AVAILABLE RECORDS |
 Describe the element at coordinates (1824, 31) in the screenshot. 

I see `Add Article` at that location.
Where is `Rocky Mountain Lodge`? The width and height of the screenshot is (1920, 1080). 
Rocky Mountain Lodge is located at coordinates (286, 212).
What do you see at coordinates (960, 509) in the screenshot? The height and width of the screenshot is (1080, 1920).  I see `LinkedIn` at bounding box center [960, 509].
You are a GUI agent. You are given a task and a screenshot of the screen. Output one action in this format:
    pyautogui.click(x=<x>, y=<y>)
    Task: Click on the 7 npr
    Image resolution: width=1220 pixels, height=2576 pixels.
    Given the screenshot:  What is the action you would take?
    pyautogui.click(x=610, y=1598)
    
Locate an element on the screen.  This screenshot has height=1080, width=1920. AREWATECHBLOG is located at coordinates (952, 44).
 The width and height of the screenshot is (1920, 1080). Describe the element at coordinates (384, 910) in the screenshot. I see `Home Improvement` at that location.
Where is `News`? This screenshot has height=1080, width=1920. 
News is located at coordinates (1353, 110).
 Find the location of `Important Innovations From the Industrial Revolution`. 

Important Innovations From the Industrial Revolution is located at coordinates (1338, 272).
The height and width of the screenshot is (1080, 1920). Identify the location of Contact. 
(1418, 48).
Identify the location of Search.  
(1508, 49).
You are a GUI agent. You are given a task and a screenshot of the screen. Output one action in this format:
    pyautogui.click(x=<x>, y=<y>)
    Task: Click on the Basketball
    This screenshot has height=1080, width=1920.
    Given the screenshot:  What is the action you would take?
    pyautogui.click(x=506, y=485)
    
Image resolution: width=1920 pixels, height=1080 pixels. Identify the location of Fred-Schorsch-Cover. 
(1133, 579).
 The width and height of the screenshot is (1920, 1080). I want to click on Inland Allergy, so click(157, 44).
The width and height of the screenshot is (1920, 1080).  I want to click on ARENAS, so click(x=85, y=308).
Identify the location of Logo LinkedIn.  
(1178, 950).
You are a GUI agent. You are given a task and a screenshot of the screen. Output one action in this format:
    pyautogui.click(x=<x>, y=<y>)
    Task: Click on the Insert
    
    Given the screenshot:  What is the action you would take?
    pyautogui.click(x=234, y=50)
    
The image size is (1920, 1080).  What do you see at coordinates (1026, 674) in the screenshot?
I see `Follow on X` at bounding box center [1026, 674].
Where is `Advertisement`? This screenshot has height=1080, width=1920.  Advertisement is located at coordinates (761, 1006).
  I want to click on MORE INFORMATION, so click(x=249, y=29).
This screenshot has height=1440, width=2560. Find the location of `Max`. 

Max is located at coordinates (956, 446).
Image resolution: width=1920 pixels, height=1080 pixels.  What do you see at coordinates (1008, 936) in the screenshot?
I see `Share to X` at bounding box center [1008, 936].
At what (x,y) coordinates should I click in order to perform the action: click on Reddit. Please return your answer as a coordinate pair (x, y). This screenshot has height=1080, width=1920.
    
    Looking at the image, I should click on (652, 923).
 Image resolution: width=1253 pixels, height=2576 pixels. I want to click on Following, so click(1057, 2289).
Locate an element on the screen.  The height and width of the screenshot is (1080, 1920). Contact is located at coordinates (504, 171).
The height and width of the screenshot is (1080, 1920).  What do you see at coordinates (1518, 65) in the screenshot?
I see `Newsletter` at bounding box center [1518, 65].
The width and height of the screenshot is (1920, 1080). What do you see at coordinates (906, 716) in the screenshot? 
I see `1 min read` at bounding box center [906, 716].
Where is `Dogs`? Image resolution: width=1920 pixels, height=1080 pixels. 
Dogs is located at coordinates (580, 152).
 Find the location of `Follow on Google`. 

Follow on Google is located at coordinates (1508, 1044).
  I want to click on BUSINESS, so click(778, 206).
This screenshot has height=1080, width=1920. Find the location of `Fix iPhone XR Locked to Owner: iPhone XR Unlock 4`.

TASK BRIEF |
Copy out every line of the items above that contains the string "Google". Case counts.

SOLUTION FOR THIS PROBLEM |
 Find the location of `Follow on Google`. 
Follow on Google is located at coordinates (1508, 1044).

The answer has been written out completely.